Assignment
Look below for the line containing "Image resolution: width=1782"; from there through the line containing "The image size is (1077, 606).", both lines included, please set down each line exactly and nothing else.

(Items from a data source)
-=-=-

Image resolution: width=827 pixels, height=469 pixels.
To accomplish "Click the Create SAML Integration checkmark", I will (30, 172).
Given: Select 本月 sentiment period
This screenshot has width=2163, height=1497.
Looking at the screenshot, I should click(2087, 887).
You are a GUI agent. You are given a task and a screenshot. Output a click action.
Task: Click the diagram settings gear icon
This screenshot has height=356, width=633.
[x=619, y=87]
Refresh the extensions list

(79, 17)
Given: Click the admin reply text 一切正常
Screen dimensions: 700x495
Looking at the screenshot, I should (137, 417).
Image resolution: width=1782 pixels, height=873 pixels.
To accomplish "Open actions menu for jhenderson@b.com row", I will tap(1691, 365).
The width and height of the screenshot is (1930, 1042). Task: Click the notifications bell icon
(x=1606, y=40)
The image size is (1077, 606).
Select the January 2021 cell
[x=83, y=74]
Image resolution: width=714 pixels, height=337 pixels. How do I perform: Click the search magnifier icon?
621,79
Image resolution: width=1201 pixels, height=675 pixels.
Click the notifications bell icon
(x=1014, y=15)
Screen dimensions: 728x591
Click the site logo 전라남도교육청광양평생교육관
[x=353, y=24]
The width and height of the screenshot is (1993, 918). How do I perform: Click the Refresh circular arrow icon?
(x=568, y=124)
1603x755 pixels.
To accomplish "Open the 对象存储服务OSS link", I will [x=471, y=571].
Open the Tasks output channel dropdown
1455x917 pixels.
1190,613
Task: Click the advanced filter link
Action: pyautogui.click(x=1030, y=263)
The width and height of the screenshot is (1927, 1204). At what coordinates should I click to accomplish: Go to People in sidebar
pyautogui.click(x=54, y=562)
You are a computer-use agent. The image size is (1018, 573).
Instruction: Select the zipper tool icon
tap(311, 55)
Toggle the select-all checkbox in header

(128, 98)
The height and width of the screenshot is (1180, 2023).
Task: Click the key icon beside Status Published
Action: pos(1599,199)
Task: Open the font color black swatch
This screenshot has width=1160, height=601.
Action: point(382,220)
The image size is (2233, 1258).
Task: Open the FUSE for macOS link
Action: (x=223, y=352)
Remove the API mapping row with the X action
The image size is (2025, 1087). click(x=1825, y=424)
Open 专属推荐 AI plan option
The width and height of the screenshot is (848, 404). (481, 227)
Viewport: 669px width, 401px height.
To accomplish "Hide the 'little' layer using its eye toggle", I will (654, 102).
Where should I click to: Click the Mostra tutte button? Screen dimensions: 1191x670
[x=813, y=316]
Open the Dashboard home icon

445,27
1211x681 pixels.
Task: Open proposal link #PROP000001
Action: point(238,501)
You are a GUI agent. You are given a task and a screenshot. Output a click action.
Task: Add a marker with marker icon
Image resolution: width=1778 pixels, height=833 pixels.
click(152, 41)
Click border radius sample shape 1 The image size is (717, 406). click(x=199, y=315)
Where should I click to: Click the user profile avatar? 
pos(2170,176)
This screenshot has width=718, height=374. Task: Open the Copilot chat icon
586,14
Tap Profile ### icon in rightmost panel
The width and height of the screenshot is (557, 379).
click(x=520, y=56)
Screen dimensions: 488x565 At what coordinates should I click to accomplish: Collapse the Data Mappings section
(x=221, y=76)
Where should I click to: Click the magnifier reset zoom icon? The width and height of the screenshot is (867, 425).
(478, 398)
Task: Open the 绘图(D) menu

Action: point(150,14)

-=-=-

Exercise result
Image resolution: width=1782 pixels, height=873 pixels.
To accomplish "Open actions menu for jhenderson@b.com row", I will tap(1691, 365).
The width and height of the screenshot is (1930, 1042). Task: Click the notifications bell icon
(x=1606, y=40)
The image size is (1077, 606).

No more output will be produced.